Why Trump’s Convention Will Be Purely Negative
In 1992, at the GOP national convention, Patrick Buchanan declared, “There is a religious war going on in this country. It is a cultural war, as critical to the kind of nation we shall be as was the Cold War itself, for this war is for the soul of America.”
It was a bone-chilling call to fascism. If you were in the hall in Houston, your hair stood on end. It was a terrifying vision and it backfired: by November, Bill Clinton and Al Gore had won that war. And the rabid forces Buchanan had set loose went into hibernation for 24 years as “regular” Republican and Democratic administrations governed in Washington.
Then came Donald Trump in 2016, who — tapping into those racist, misogynist, xenophobic and authoritarian impulses that had been tamped down all those years — eeked out a win in the Electoral College by the narrowest of margins in Wisconsin, Michigan and Pennsylvania, setting loose the screeching, flying monkeys, snarling beasts and poisonous insects that had been stashed away in America’s Pandora’s Box.
Principled conservatives — those who believe in freedom, personal responsibility, free markets, protection of American interests and government by compromise and negotiation – have fled the Republican Party, leaving it hollowed out of ideas and dedicated only to the adoration and preservation of its leader. That is who will rally tonight and throughout the week.
Donald Trump will speak all four nights but not as president. Joe Biden stole that platform from him last week with a remarkable presidential address at the DNC, in which he flipped the narrative, turning himself into the incumbent and Trump into the challenger.
Trump – although he has been in the White House for three-and-a-half years – has been reduced to gripe, grievance and whinge while Biden is laying out purpose, program and possibilities. Trump’s party has literally abandoned is platform, replacing it with a manifesto for the pitchfork brigade that seeks only to crush the liberals, infuriate the news media and exult the loose-screw conspiracies of Qanon.
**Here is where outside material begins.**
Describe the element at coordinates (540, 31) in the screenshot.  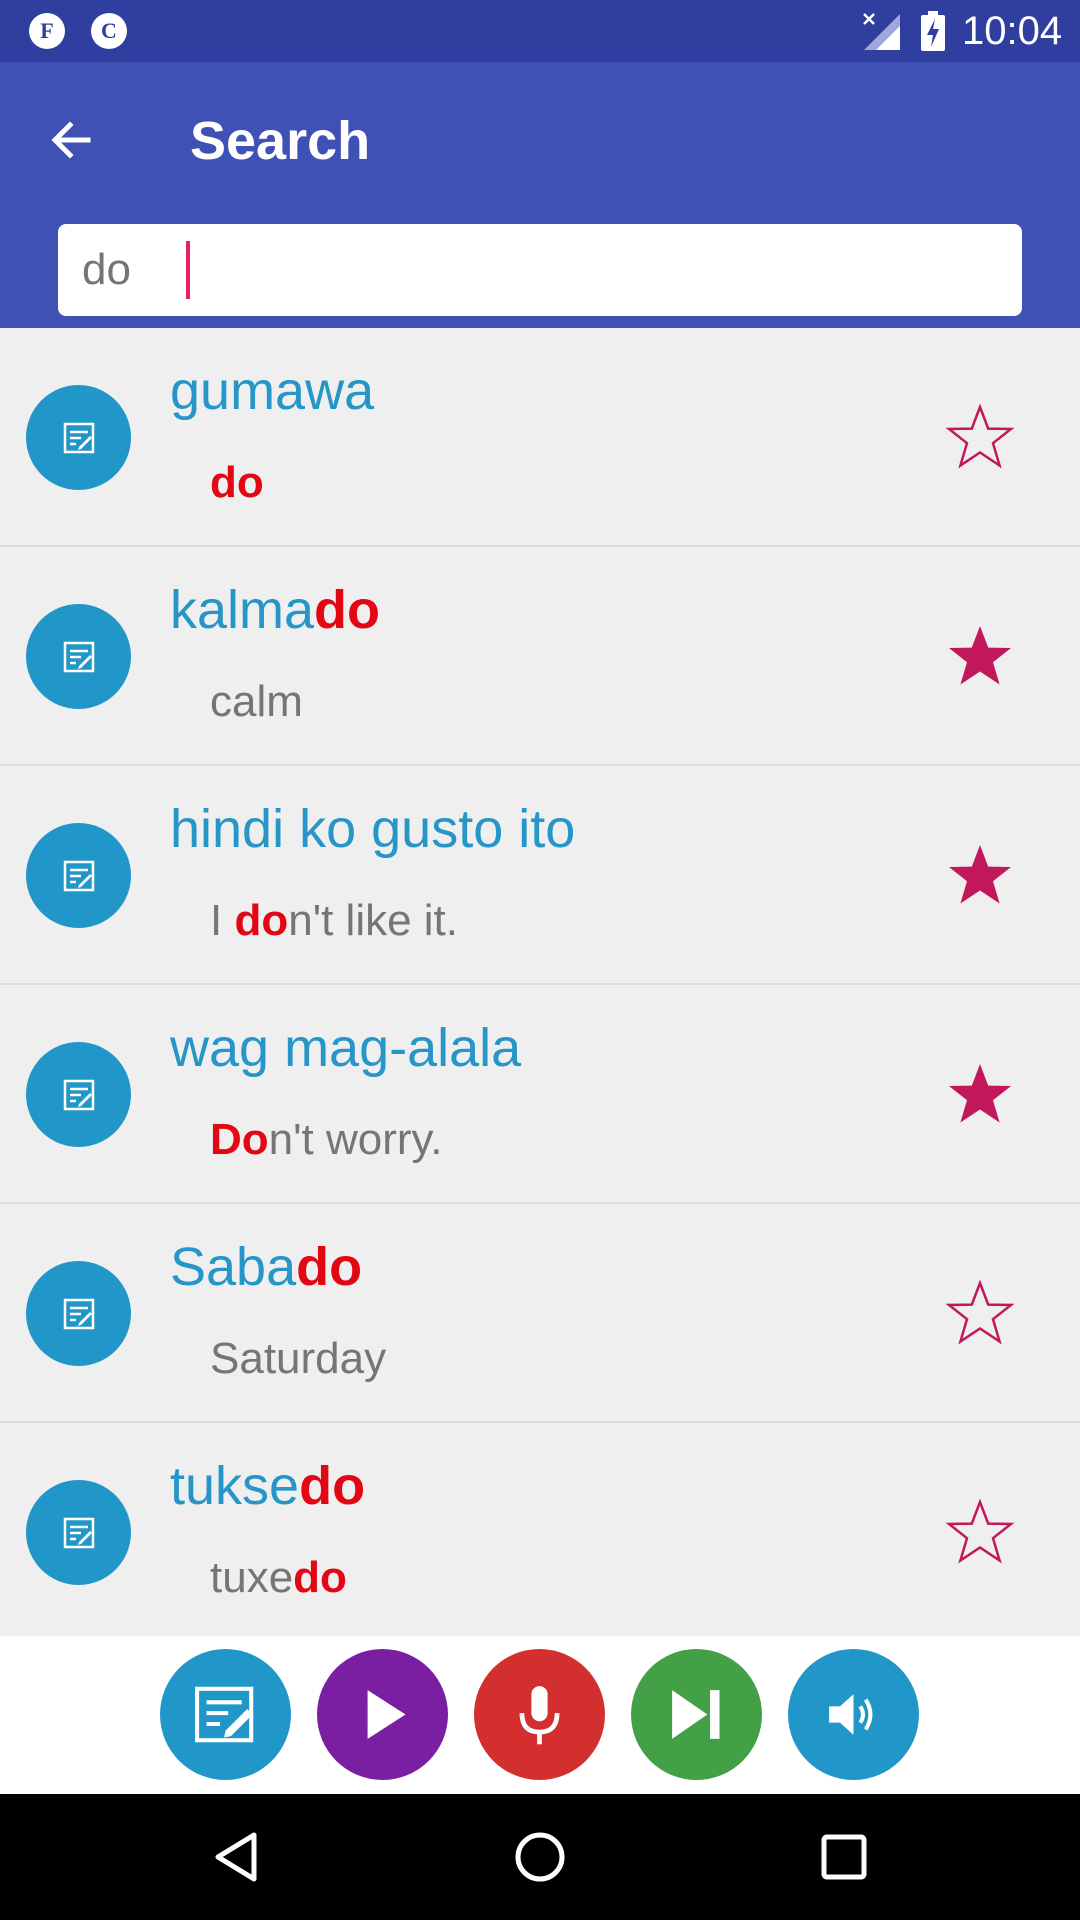
I see `status-bar: F C 10:04` at that location.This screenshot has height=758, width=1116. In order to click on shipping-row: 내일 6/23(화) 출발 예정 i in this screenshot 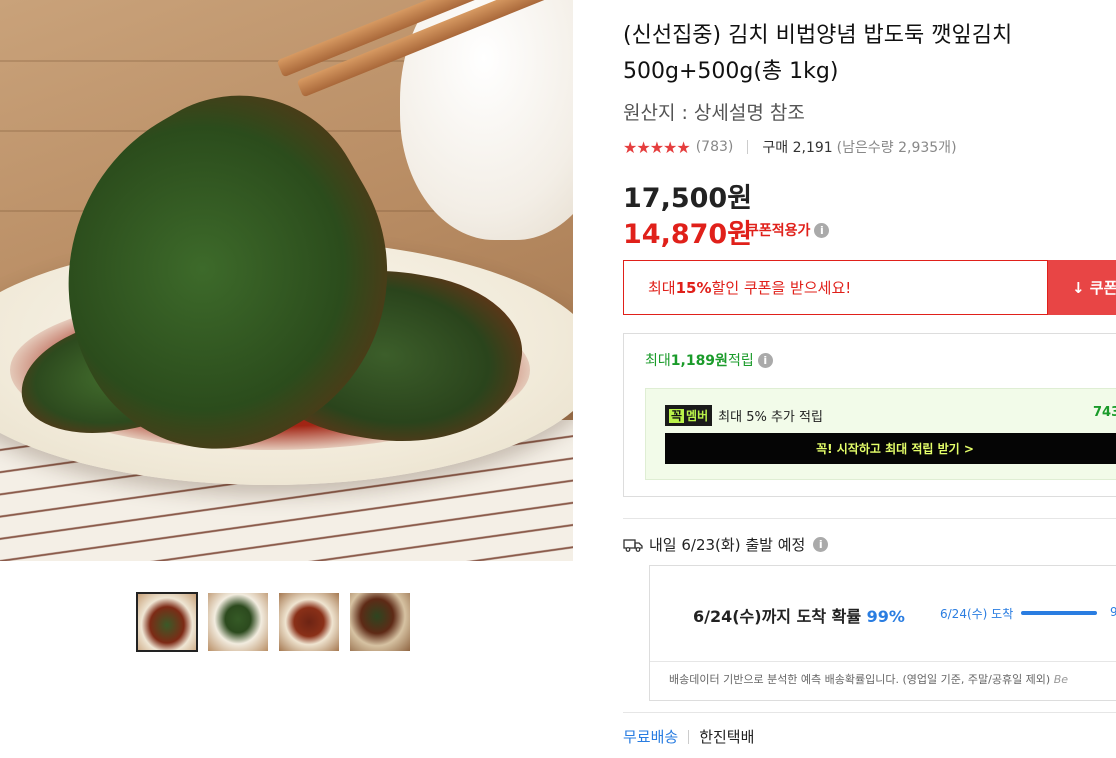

Trump has proved he will not or – as the malignant narcissist that he is – cannot expand his base of voters. All that is left as a strategy is to reduce the overall vote and the Biden-Harris vote in hopes of turning his 40-45% base into a majority in the Electoral College. Trump cannot add; he can only subtract.
Pat Buchanan’s culture war is upon us but this time without the deep-seeded principles that guided Buchanan himself. This time is it just a bloody pitched battle between decency and indecency.